▸ **SUPPLIED PASSAGE**:
<<<<
I've had success with feeding Orijen's freeze dried but the price isn't something I'm willing to pay. I make my dog some lightly cooked meat and mix that with her kibble, along with boiled egg and sardine. Much cheaper and probably even better.

This is just my experience with my dog. Most of these brands will send out some samples if you ask. That would be a good place to start to see how your own dog handles a few meals of these brands.


----------



## rookips (Feb 20, 2017)

Thanks for your response! I actually did a lot more research and it appears that yes, freeze-dried is actually more expensive per serving, so I'm just going to take it entirely off the table. I've been reading lots of canine nutrition books written by vets and it's hypothesized that freeze-drying removes a lot of nutrients as well. I totally forgot about Primal though (both freeze-dried and raw)! (Even though my cat used to eat it lol). I'll keep that in mind for the future.

For now I think I'm going to go with a base of Orijen Puppy and supplement with fish oil, probiotics, RMB and some other raw (for cartilage, raw fat, and fun), and go from there. I just finished Paleopet though and I have another book or two on the Kindle, so this might change a bit.


----------



## MarieLovesChis (Mar 21, 2014)

Yea Primal is great stuff! So easy to just pop a few squares out of the freezer. Love the convenience but so pricey to feed full time.

I think the plan you have now is a great idea, feeding a good dog food along with adding raw and rmb. It's a good place to start to see if you really want to go full raw or not. And if not, it's still a really good diet as is. Always a good thing to have some fresh foods


----------



## Aussie27 (Sep 25, 2010)

For a 12 to 20 lb dog, it would be much cheaper to do homemade raw versus Primal. When I fed Cali (my 5 lb papillon) Primal, I was paying $23 every 2 weeks... and homemade raw has been much cheaper for me and she seems to enjoy it more as well.

Primal is a good stepping stone though to full raw, I found.

Sounds like you have a good plan though! The RMBs will be awesome for the teeth and Orijen is a great brand. Although, Orijen is quite rich and I've heard of a lot of smaller dogs not handling it well. Acana is similar but not as rich, last I remember. But you seem to have a good grasp on things so that'll be something to look into if the pup has issues on Orijen... hopefully it'll go smoothly.


----------



## LennyandRogue (Jun 25, 2016)

Freeze dried raw is very expensive no matter the weight of your dog but it's good to have on hand for emergency food, trail food, or treats. You obviously can't bring a bunch of frozen meat on a long hike because it'll thaw and possibly go rancid if it's hot out, but you can bring a bag of freeze dried. 

(I totally use Stella and Chewy's as treats lol.)


----------



## rookips (Feb 20, 2017)
>>>>
▸ **DATA EXTRACT**:
<<<<
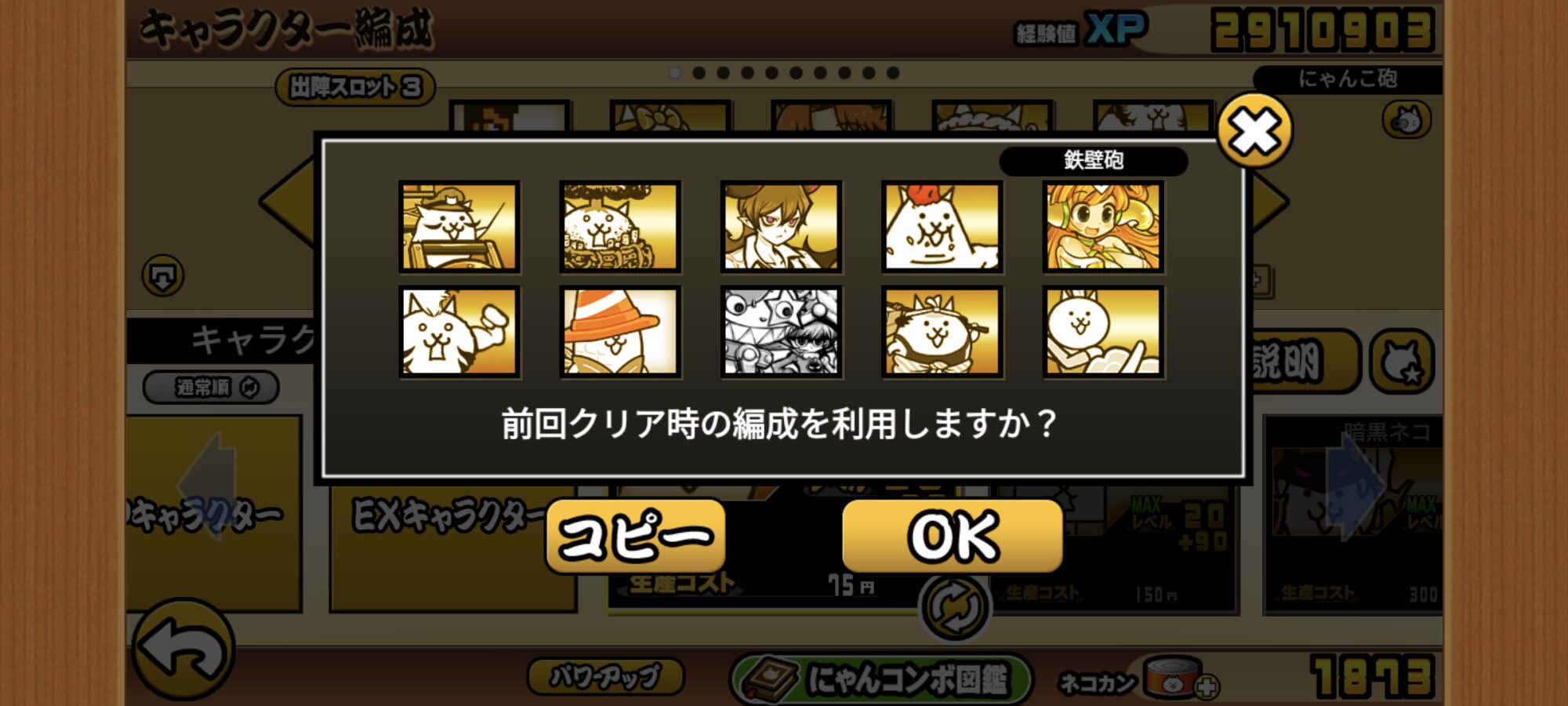Choose the traffic cone hat cat icon
The image size is (1568, 706).
pos(620,332)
>>>>
▸ **WHAT IS NEEDED**:
According to the dog food thread, how much did Aussie27 pay to feed Cali Primal? Rely only on the dog food thread, not on the material.

▸ **WORKED SOLUTION**:
$23 every 2 weeks.